And with plants exhaling oxygen, and the earth rotating, and the moon revolving, and the sun shining… Should we say that this is not really you posting, but rather the aggregate of people who have influenced you? Sure, people are out there, and there is a society within which we operate. But that doesn’t nullify what you have done.
Again, you’re stuck on a red herring. So you hired someone to help you, so what. So you have neighbors, so what. To bring you back to an earlier point, your body and your mind are inviolate. No one can else experience your consciousness (from which comes your consent) and no one else can live in your body (from which comes your labor). You do not lose your identity just because you interact with others.
A gratuitous assertion which I gratuitously deny.
Communal rights are fine so long as the property is owned communally. But if you have a private well, are you really saying that I should be able to tap it and direct some of it to my house while you still pay to run the pump?
So your survival is not a result of your actions as an individual, but is inexorably tied to the survival of the group. Did you follow the part of my post about how agriculture is not performed individually?
I’m also surprised you jump right to the assumption that I was talking about hired hands - we’ve been discussing property rights, and if one person doesn’t have the right to lay claim to land that an entire community works, why should the rest of the community be in an employer/employee relationship with one person? Think about family farms as one example, if it makes it easier to envision that all these people are close kin (it’s probably a fair bet to say that people in small settlements ever since agriculture began were mostly relatives of one sort or another).

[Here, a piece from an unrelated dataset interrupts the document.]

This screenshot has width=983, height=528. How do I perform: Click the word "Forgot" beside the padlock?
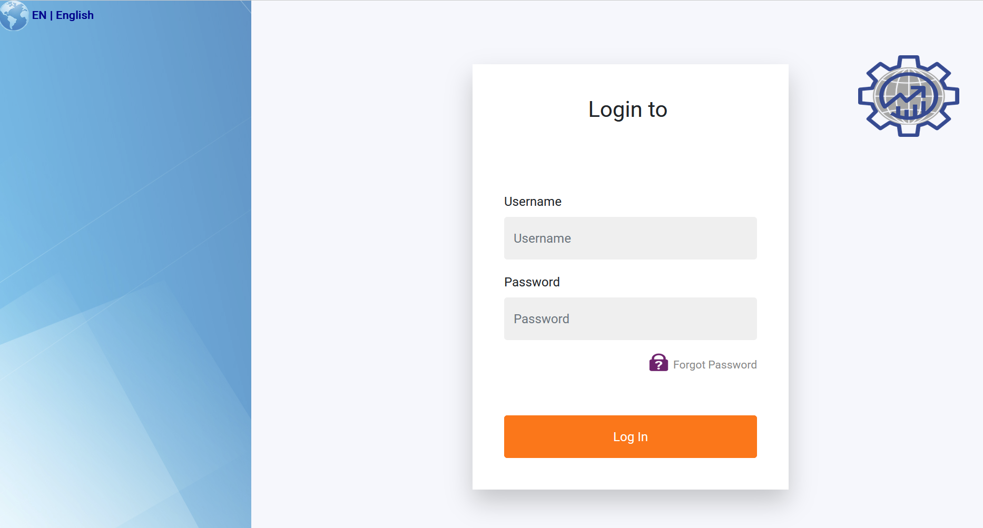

I never claimed anyone lost their identity. I’m just saying that the importance of society over the individual is underappreciated (especially in the US, where the importance of the individual is overstated) and that rights are a product of the group’s need to balance individual freedoms with the functions of society.
It’s a bit tangential, but I don’t think anyone sufficiently understands consciousness to claim to know where it comes from. That’s more of an existential and neuroscience debate than one essential to moral/ethical/legal rights.
I would argue that communal rights continue to exist even when private property is recognized. There are good reasons someone isn’t allowed to build an Anthrax factory even on their own property in my residential neighborhood .
That depends on the conditions the society is faced with. In most circumstances, I would say no.
In the case where my well is drawing water from under other peoples’ property and/or public land, I should have to compensate others for that.
In the extreme case, where I control the only source of water for the entire community, yes, you do have the right to tap my well. No one should have the power of life or death over a community and the society should have the right to defend itself from my stranglehold by making the water communal property. Once the well becomes community property, I shouldn’t have to pay more for the pump than anyone else.